**Problem requirements:**
Write the next part of the travel gear post that follows, picking up right after its final sentence about Apple knowing how to make a portable device.

6) An iPod: Again, I spend a lot of time walking places, and the train to London or Birmingham takes anywhere between three and five hours. That is a lot of time to be left with one's thoughts. An iPod can nicely fill the silences when you just want noise. My iPod was a birthday present from a few years back, but is still a massive 80 GBs. This is a lot of space for most people, but it doesn't hold all my music. What is particularly nice about this size, though, is not the amount of music storage, but that I can hold a movie or two. When I dropped Erika off at the train and had five hours to spend by myself, which was not really the happiest moment of my time here, it was nice to get lost in a movie (50 Dead Men Walking). Also, because of the size, I have a lot of music to chose from, so I don't have to constantly reload my iPod (like the rechargeable battery, this is not something that would, to me, become an annoyance). For these reasons, I find the iPod Touch nice, but ineffective. The 64 GB model is close to $400. Granted, it does more than the classic iPod (the 160 GB iPod classic is $259), with a bigger screen, a camera, several hundred apps and games and things like that. But the small hard drive is going to cause more problems for me than is worth the apps and what not. Whatever iPod you choose, it is essential that you get a good case for it. My case is really crappy. There is a plastic screen protector and button cover that makes using the spin wheel and seeing the screen difficult. A good case is one that protects the device but still allows you to use it effectively. Another feature I wish it had was some sort of headphone storage. Wrapping the headphones around the case has ensured that I need new headphones about every few months. Still, for what it does, my case is decent in that my iPod still functions despite the crazy amount of use it gets. And this, finally, is why I suggest going for an iPod as opposed to any random mp3 player: it really works. This iPod is really old (about four years, which in device years is like 100), but it still gives me several hours of use without a charge, and has only needed to be reboot once. They are not the cheapest thing to buy, but the Apple people know how to make a portable device, and that experience pays off in the end.

**Supplied data:**
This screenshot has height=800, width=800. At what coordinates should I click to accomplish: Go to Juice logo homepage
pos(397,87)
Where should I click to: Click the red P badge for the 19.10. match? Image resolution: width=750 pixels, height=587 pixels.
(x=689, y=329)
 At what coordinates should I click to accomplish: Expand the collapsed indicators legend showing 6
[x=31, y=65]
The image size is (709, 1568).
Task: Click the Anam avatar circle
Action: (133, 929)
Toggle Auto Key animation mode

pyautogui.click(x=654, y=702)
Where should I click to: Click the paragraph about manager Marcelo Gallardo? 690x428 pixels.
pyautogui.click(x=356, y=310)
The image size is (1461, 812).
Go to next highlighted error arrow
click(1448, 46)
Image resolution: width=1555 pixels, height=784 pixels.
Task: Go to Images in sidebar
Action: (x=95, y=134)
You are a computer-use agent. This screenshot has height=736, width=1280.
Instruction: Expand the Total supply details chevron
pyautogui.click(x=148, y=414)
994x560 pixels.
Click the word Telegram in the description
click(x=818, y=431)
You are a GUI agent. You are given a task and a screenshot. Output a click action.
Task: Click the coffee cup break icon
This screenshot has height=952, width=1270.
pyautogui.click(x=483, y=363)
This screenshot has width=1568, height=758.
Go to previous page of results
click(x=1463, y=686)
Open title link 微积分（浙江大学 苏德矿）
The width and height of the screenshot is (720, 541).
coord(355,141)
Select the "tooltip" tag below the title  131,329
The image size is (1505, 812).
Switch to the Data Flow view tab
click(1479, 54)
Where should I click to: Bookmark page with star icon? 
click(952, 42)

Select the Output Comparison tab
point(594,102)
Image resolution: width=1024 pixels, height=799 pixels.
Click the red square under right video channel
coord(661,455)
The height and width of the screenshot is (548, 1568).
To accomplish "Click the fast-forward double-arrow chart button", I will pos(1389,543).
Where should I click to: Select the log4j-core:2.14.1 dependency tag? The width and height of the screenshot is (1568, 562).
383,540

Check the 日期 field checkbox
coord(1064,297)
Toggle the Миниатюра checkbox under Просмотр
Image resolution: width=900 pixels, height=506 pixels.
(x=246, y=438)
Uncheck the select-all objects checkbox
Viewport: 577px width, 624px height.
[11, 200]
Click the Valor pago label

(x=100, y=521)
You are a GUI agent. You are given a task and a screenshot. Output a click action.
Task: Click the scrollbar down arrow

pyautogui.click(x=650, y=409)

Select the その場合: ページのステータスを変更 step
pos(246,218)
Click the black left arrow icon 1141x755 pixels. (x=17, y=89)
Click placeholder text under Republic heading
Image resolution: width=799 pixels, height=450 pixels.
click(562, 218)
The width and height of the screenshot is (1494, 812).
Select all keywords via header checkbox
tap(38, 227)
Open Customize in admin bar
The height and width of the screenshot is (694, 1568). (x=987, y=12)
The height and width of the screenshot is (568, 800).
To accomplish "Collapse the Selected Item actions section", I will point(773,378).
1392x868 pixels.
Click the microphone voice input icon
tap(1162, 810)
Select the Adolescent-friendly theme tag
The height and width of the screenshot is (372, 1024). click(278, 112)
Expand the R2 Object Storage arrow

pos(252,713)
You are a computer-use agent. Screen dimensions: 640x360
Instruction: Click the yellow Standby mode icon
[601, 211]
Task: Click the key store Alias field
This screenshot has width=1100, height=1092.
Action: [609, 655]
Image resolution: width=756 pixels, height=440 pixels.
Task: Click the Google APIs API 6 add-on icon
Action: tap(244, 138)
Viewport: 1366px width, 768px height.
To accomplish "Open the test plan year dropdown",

**Answer for this exercise:**
7) A blog: The one question anyone gets when they have gone on vacation is, How was your trip? That question can become the bane of your existence as you will have to relive all the experiences you have in several hundred emails (especially if you have as loving a family as I have). People are genuinely interested in new experiences and everyone wants to know, first hand, what happened. If you can direct people to a blog, a standard story that acts as the answer to that question, you can save yourself a lot of repetitive story telling. Couple with that, your family gets more than just the Cliff's Notes version of your trip, as my entries about toilets and pants have shown. Erika has said, several times, that this blog really helps her feel more connected to me when I am gone. When people come to a space to read your adventures, especially the mundane ones, it feels as if I were sitting there right now telling you how my day has been (today, if you are interested, was pretty good). That's really what elbows itself into the cracks in relationships, creating large fissures than need be there: disconnectedness. When something is missed, eventually that part of you grows numb and a certain level of complacency creeps into the relationship (this is particularly true for intimate relationships, more so than familial relationships). This blog prevents that sort of complacency from setting in. I couple this blog with my obsessive picture-taking, uploaded to my Facebook account, and it's almost like my loved ones are here.

So that's that. Take it for what it's worth, but these are really the only seven things I would grab if my apartment set on fire. Everything else (a car, a phone, my DVDs and books) I could live fine without. Without the above, I would be, in more than one sense, lost.